MySpace today announced the launch of a new initiative to allow users to export the content within their profiles to third-party sites across the Web.

The Data Availability program, which MySpace plans to take live within the next few weeks, will launch with preliminary partners Yahoo (NASDAQ: YHOO), eBay (NASDAQ: EBAY), Twitter and Photobucket, but CEO Chris DeWolfe said it will be open to all sites on the Web.

“Today MySpace no longer operates as an autonomous island on the Web,” DeWolfe said during a conference call with reporters. “We’re hoping to create a significantly more social experience across the entire Web.”

Along with the unveiling, MySpace also announced that it is joining the DataPortability Working Group, a growing coalition of developers and Internet companies including Google and Facebook, who are working to enable fluid data exchange between sites through common standards.

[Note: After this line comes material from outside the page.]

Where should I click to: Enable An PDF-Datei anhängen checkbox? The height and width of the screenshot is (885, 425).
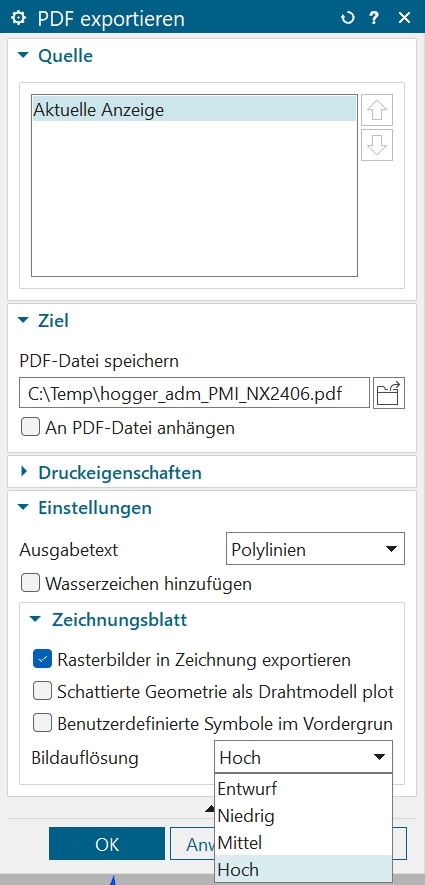(30, 427)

That ability to create a more open Web can be found at the heart of several recent announcements from many of the largest Internet companies, most notably Yahoo, which is pinning its turnaround strategy on opening its platform to developers to become the hub of the social Web.

Additionally, company executives took pains to address the troublesome privacy questions that invariably arise with any talk of sharing personal profile information with third-party sites.

“Users will have complete control over what information they share and who they share it with,” COO Amit Kapur said, adding that sharing with other sites will be on a strictly opt-in basis.

MySpace said that profile information will be dynamically shared, so that a user’s addition of a photo or new interest would be spread instantaneously to the partner sites. Likewise, a central data control panel will allow MySpace members to update their sharing preferences to take effect immediately across all the sites.

To ensure that a user’s preferences can be updated in real-time, the executives said that the policy agreements with the partner sites will contain strict limitations on storing and caching the shared profile data.

The Data Availability initiative, which MySpace will offer to all its international users when it goes live, will support the open OAuth standard for creating secure APIs on the partner sites.

The rollout won’t mean that MySpace will begin supporting the OpenID standard, an open, cross-site framework related to OAuth and designed to simplify sharing identities. The standard is one of the initiatives supported by the DataPortability Working Group — though not required for group membership. DeWolfe said MySpace is actively considering OpenID, however.

For partner sites like eBay and Yahoo, access to information voluntarily given by the members of the world’s largest social network could be a gold mine. It could also be another approach toward monetizing the social networking space. Last night, News Corp., MySpace’s parent company, again reported that placing ads on the site was not delivering the results that it hoped.

Today’s announcement also builds on Yahoo’s pledge to support Google’s OpenSocial standard to enable developers’ applications run across all participating platforms, including MySpace.